In the primary analysis, a pseudo-population of patients who were remdesivir-exposed or unexposed, balanced for key characteristics, was created using weights derived from inverse probability weighting based on a propensity score for baseline characteristics, censoring, and competing risks (Supplementary Methods and Supplementary Table 6).

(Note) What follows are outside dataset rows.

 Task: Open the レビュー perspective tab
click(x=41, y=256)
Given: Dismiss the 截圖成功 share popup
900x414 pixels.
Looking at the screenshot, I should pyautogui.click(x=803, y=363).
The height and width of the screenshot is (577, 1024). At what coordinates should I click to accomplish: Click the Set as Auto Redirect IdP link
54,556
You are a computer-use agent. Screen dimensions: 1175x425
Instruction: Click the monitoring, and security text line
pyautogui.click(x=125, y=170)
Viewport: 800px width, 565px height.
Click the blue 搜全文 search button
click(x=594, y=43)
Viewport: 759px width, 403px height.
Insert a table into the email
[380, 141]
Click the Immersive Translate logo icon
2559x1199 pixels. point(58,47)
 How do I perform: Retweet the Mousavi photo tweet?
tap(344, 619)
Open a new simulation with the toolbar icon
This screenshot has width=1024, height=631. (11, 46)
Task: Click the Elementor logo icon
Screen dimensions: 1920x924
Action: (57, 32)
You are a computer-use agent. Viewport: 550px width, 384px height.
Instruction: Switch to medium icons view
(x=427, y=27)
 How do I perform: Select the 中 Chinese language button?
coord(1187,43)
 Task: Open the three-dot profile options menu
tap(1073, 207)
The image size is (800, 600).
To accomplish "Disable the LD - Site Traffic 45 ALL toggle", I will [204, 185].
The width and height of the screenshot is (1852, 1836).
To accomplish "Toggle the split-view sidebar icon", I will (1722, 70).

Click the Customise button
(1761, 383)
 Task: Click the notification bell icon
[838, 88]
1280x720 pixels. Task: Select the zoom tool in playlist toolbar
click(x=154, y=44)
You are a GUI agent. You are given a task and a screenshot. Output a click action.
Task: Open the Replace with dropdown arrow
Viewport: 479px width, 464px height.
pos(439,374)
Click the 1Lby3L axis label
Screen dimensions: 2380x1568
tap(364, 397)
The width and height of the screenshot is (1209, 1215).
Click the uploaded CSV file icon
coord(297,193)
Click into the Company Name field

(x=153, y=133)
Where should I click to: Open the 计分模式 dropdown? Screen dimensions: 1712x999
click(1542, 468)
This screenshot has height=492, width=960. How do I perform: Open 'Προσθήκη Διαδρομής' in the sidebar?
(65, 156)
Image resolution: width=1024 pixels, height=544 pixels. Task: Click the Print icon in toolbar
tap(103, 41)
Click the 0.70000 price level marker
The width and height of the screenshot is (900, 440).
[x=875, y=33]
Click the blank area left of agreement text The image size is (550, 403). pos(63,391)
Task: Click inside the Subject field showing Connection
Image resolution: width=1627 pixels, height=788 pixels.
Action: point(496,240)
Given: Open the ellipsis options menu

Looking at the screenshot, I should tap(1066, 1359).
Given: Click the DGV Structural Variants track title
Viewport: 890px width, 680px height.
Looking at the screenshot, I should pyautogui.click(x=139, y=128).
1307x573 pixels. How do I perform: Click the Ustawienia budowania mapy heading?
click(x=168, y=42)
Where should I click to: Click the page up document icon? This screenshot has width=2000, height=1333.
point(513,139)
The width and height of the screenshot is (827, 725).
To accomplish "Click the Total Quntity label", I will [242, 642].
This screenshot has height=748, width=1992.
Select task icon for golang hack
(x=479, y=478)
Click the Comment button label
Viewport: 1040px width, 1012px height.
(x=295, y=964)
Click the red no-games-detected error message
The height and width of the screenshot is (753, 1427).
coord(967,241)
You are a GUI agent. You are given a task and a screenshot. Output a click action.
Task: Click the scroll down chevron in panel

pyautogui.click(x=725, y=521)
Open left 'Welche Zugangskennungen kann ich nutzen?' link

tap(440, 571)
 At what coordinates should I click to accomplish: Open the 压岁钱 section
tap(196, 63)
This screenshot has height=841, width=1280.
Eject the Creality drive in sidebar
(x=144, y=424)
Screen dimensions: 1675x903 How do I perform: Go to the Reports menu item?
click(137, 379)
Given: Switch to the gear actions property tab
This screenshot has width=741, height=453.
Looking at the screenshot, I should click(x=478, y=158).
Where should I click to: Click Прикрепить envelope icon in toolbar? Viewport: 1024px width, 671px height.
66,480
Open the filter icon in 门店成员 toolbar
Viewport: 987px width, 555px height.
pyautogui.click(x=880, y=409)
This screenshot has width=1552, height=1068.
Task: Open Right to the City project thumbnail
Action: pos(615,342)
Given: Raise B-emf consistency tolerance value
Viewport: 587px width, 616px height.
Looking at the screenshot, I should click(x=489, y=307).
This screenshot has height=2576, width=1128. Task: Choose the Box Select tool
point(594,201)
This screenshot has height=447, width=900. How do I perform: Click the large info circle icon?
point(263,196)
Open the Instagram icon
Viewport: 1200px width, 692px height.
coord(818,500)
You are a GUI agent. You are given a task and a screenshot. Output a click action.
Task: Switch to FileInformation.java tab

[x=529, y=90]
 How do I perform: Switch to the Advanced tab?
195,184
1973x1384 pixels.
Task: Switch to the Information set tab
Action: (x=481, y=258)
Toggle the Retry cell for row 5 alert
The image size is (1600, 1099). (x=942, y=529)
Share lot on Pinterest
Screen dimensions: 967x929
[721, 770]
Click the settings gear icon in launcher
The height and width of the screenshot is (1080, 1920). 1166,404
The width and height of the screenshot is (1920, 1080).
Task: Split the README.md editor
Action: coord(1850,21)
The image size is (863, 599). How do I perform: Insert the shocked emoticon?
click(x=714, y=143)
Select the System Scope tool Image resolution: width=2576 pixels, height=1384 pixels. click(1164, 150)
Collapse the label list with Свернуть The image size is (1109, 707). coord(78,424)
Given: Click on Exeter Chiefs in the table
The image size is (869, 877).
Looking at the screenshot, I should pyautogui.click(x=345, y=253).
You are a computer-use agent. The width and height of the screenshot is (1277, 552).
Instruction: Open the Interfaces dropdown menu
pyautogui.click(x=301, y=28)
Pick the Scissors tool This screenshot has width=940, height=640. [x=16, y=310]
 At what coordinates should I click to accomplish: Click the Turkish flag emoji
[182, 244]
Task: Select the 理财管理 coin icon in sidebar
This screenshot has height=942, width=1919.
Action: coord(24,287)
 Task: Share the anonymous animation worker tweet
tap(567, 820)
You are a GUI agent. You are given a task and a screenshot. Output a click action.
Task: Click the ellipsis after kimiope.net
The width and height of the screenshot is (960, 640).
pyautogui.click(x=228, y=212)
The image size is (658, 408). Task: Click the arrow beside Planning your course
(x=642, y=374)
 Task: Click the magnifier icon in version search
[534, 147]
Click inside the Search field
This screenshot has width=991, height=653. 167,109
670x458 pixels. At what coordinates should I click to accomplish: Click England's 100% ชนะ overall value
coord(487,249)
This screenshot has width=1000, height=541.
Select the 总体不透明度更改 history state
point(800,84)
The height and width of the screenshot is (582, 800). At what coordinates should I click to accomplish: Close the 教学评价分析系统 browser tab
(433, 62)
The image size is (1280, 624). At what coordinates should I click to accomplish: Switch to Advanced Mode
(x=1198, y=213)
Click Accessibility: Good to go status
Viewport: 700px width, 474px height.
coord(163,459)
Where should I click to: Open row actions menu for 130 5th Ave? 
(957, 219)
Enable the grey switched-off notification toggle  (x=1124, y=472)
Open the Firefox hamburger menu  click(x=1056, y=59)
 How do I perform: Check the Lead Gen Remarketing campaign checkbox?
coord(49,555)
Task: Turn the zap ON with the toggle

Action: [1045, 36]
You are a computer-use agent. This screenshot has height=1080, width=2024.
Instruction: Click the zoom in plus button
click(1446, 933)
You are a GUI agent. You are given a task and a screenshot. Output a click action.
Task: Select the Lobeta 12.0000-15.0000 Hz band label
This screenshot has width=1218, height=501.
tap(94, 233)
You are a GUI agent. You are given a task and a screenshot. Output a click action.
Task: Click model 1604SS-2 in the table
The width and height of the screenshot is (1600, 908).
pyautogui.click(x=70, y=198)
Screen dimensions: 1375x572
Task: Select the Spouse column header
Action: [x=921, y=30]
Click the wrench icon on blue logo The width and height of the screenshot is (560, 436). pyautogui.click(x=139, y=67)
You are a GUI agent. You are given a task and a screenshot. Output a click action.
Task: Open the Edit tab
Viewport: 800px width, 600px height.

Log-binomial models were fit to estimate relative risks, 95% CIs (using the normal approximation using weighted standard errors), and P values for the composite outcome of any Long COVID outcome and for each of the 16 individual outcomes. Each outcome model only included patients who experienced the outcome of interest or had a complete 270 days of follow-up. Patients who were censored or had evidence of inpatient mortality contributed to weighting models but were not included in the outcome models; thus, the number of patients contributing to each model varied. The outcome models were weighted by the product of the 3 individual weights (treatment assignment, censoring, and competing risks)40,41. The 95% CIs and P values reported here were not adjusted for multiple comparisons; however, because of multiple comparisons, statistical significance was determined using the Holm-Bonferroni method (setting the significance threshold according to the number of tests performed) to reduce the likelihood of incorrectly rejecting the null hypothesis (type 1 error) rather than comparing the P values to an α of 0.05. The weighting and modeling process was conducted within each subgroup.
An as-treated sensitivity analysis (ie, considered the treatment received, irrespective of assignment) was performed by censoring patients who were unexposed by the index date and later received remdesivir at the point of crossover; crossover was incorporated into the weighting as a censoring event.